As is usual in assembly languages, loops and selections are implemented in terms of conditional branch statements and labels, as shown above. Assembly programming is one place where using goto is not a bad form!
The Fibonacci series is defined like this: take two numbers, 1 and 1. Then repeatedly add together the last two numbers in the series to make the next one: 1, 1, 2, 3, 5, 8, 13, and so on. The Fibonacci number fib(n) is the n'th number in the series. Here's a simple Parrot assembler program that finds the first 20 Fibonacci numbers:
# Some simple code to print some Fibonacci numbers print "The first 20 fibonacci numbers are:\n" set I1, 0 set I2, 20 set I3, 1 set I4, 1 REDO: eq I1, I2, DONE, NEXT NEXT: set I5, I4 add I4, I3, I4 set I3, I5 print I3 print "\n" inc I1 branch REDO DONE: end
This is the equivalent code in Perl:
print "The first 20 fibonacci numbers are:\n"; my $i = 0; my $target = 20; my $a = 1; my $b = 1; until ($i == $target) { my $num = $b; $b += $a; $a = $num; print $a,"\n"; $i++; }
NOTE: As a fine point of interest, one of the shortest and certainly the most beautiful ways of printing out a Fibonacci series in Perl is perl -le '$b=1; print $a+=$b while print $b+=$a'.
In this example we define a factorial function and recursively call it to compute factorial.
.sub _fact # Get input parameter. .param int n # return (n > 1 ? n * _fact(n - 1) : 1) .local int result if n > 1 goto recurse result = 1 goto return recurse: $I0 = n - 1 result = _fact($I0) result *= n return: .return (result) .end .sub _main :main .local int f, i # We'll do factorial 0 to 10. i = 0 loop: f = _fact(i) print "Factorial of " print i print " is " print f print ".\n" inc i if i <= 10 goto loop # That's it. end .end
Let's look at the _fact sub first. A point that was glossed over earlier is why the names of subroutines, all start with an underscore! This is done simply as a way of showing that the label is global rather than scoped to a particular subroutine. This is significant as the label is then visible to other subroutines.
The first line, .param int n, specifies that this subroutine takes one integer parameter and that we'd like to refer to the register it was passed in by the name n for the rest of the sub.

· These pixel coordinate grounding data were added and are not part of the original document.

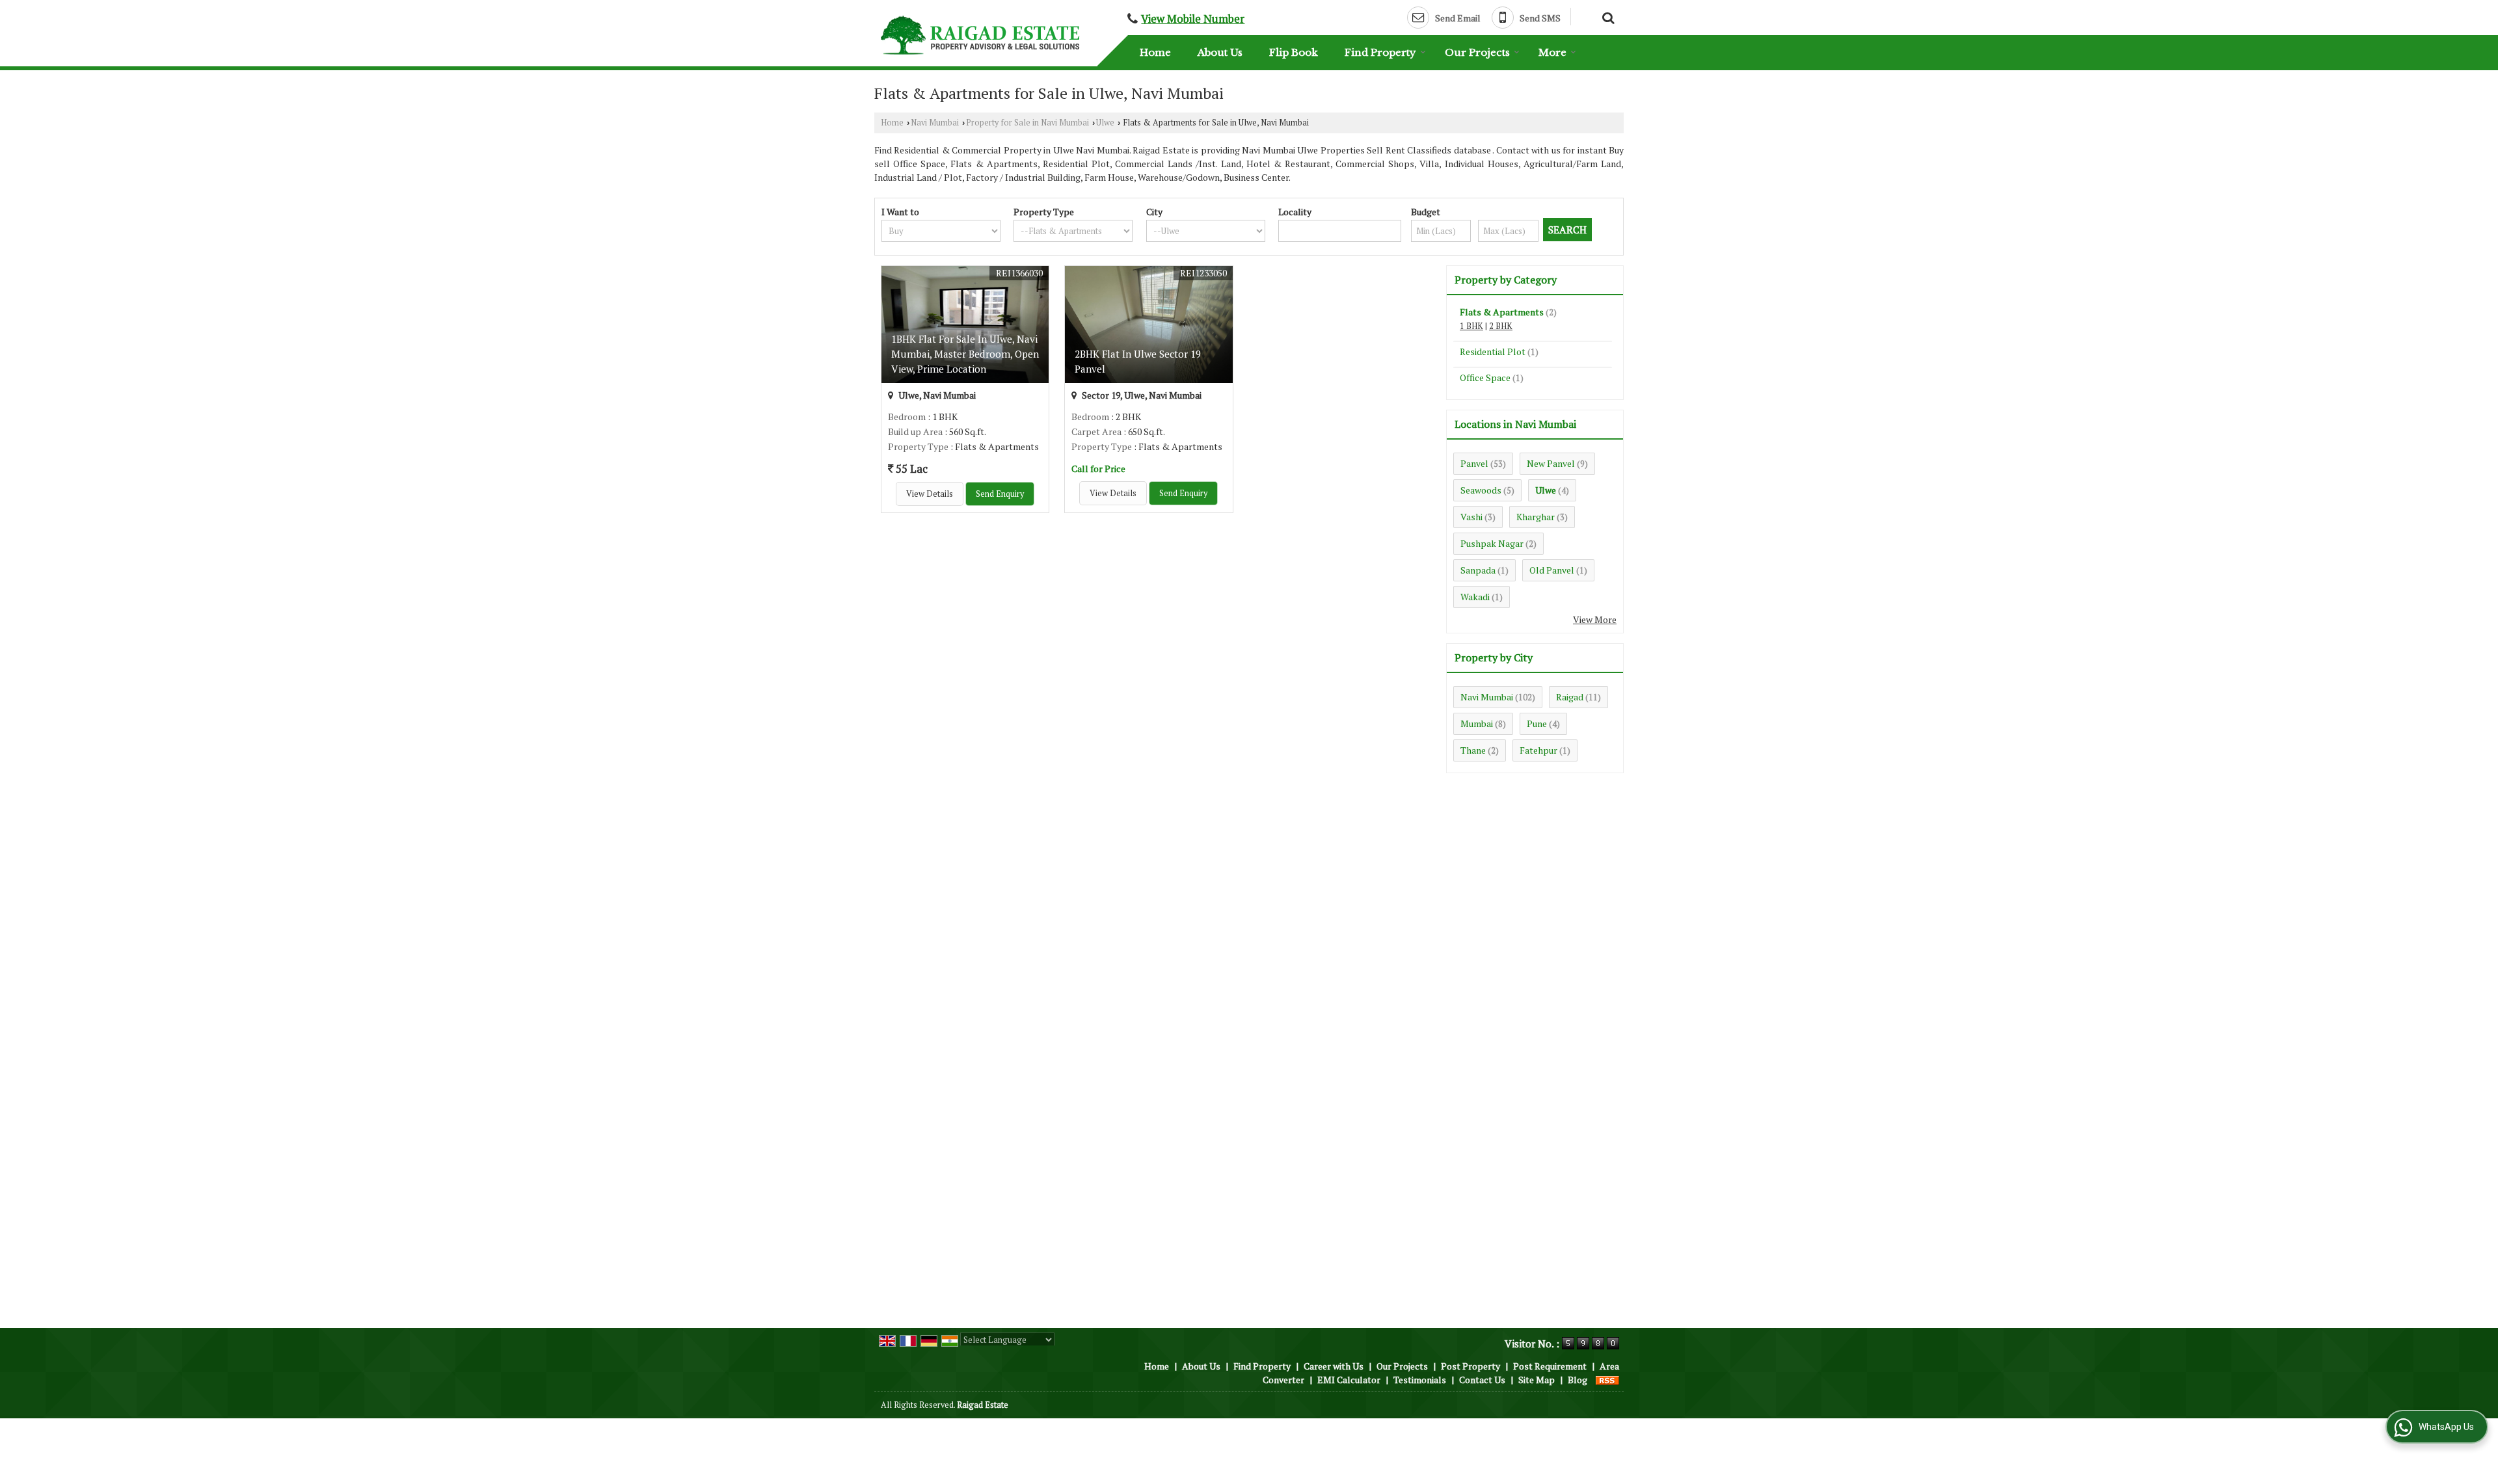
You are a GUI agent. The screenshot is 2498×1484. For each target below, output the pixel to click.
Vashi (1471, 516)
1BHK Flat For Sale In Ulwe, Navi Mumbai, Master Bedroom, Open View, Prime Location (965, 353)
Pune (1537, 723)
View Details (929, 493)
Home (1155, 52)
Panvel (1474, 463)
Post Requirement (1550, 1366)
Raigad (1569, 697)
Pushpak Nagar (1492, 543)
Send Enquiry (1000, 493)
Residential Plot (1492, 351)
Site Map (1536, 1379)
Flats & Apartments (1502, 312)
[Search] (1606, 16)
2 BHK (1500, 326)
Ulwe (1105, 122)
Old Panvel (1551, 570)
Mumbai (1476, 723)
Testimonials (1419, 1379)
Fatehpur (1538, 750)
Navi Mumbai (935, 122)
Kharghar (1535, 516)
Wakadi (1475, 596)
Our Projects (1477, 52)
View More (1595, 619)
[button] (1192, 19)
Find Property (1380, 52)
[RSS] (1607, 1379)
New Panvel (1551, 463)
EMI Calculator (1348, 1379)
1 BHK (1471, 326)
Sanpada (1478, 570)
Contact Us (1482, 1379)
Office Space (1485, 377)
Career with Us (1333, 1366)
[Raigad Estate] (980, 35)
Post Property (1470, 1366)
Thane (1473, 750)
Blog (1577, 1379)
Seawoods (1480, 490)
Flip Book (1293, 52)
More (1552, 52)
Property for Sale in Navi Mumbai (1027, 122)
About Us (1220, 52)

Much of what follows has been seen in previous examples, apart from the line reading:
result = _fact($I0)
This single line of PIR actually represents quite a few lines of PASM. First, the value in register $I0 is moved into the appropriate register for it to be received as an integer parameter by the _fact function. Other calling related registers are then set up, followed by _fact being invoked. Then, once _fact returns, the value returned by _fact is placed into the register given the name result.

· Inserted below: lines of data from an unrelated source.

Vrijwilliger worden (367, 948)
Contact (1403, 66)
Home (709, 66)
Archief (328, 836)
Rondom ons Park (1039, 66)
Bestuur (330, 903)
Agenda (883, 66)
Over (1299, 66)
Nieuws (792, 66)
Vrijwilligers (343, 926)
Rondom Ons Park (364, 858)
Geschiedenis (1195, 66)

Right before the .end of the _fact sub, a .return directive is used to ensure the value held in the register; named result is placed into the correct register for it to be seen as a return value by the code calling the sub.
The call to _fact in main works in just the same way as the recursive call to _fact within the sub _fact itself. The only remaining bit of new syntax is the :main, written after .sub _main. By default, PIR assumes that execution begins with the first sub in the file. This behavior can be changed by marking the sub to start in with :main.

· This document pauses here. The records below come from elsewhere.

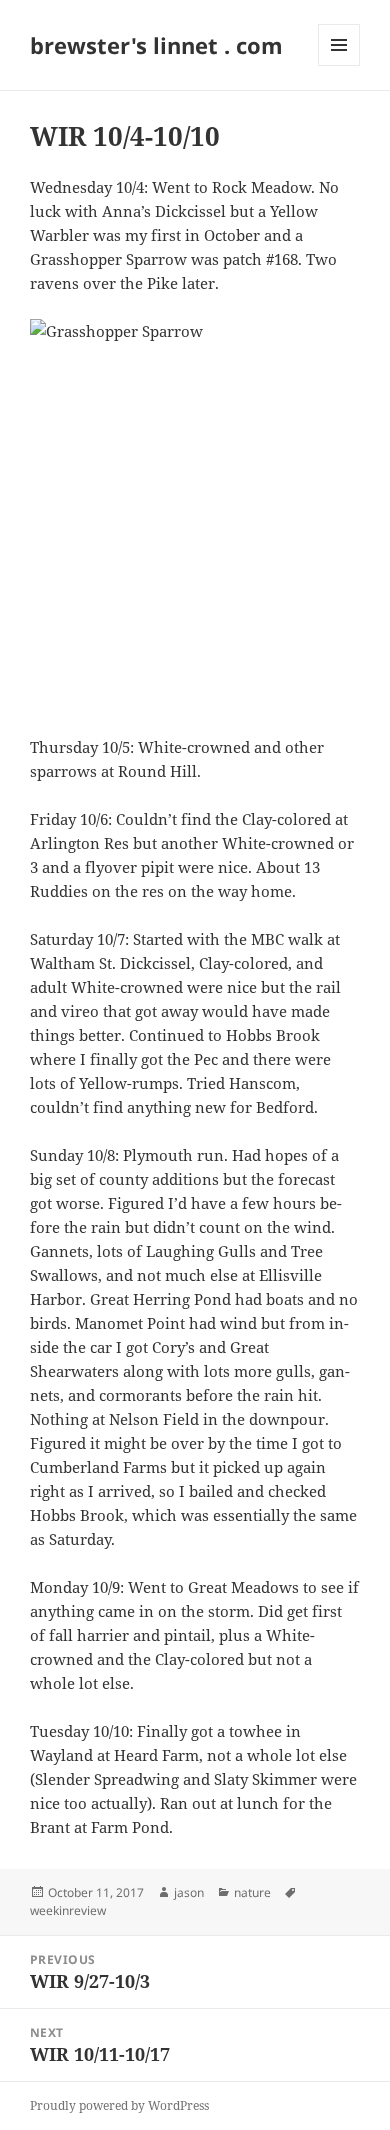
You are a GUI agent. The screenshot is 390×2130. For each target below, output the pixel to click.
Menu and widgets (339, 65)
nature (252, 1892)
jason (189, 1892)
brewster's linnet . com (156, 45)
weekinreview (68, 1910)
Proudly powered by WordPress (119, 2105)
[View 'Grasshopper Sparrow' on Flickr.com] (195, 515)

To compile PIR to bytecode, use the -o flag and specify an output file with the extension .pbc.
parrot -o factorial.pbc factorial.pir
PIR can be turned into PASM by running:
parrot -o hello.pasm hello.pir
The PASM for the final example looks like this:
_main: set S30, "Hello world!\n" print S30 end
PASM does not handle register allocation or provide support for named registers. It also does not have the .sub and .end directives, instead replacing them with a label at the start of the instructions.